- Born: 18 November 1795 Montargis, Centre-Val de Loire, France
- Died: 22 January 1887 (aged 91) Paris, France
- Occupation: Physician, librarian

= Jacques Raige-Delorme =

French physician and librarian

Jacques Raige-Delorme (18 November 1795, Montargis - 22 January 1887, Paris) was a French physician and librarian, known for his work involving medical dictionaries.

He was the maternal grandfather of Philippe Chaslin.

==Career==
Jacques Raige-Delorme studied medicine in Paris and received his doctorate in 1819 with the dissertation "Considérations médico-légales sur l'empoisonnement par les substances corrosives". In 1836 he began work as an assistant librarian at the Faculty of Medicine in Paris. Following the death of Jean-Eugène Dezeimeris in 1852 he was named chief librarian.
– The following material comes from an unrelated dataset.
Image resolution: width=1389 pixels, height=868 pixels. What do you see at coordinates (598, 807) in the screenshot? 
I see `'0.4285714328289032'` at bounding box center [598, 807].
From 1823 to 1854 he was the principal editor of the journal "Archives générales de médecine".

== Published works ==
With Amédée Dechambre, he published Dictionnaire encyclopédique des sciences médicales (1864-), an encyclopedia on medical science that was published in five installments consisting of 100 volumes overall. He also made important contributions to the following dictionaries:
- Dictionnaire historique de la médecine ancienne et moderne (1828–39, with Jean-Eugène Dezeimeris and Charles-Prosper Ollivier d'Angers) - Historical dictionary on ancient and modern medicine.
- Nouveau dictionnaire lexicographique et descriptif des sciences médicales et vétérinaires (1851–63, with Henri Marie Bouley, Charles Victor Daremberg) - New lexicographical and descriptive dictionary of medical and veterinary sciences.
Among his other written efforts were the necrologies of Pierre Augustin Béclard (1825), Étienne-Jean Georget (1828), Jean-Eugène Dezeimeris (1852) and François Louis Isidore Valleix (1855).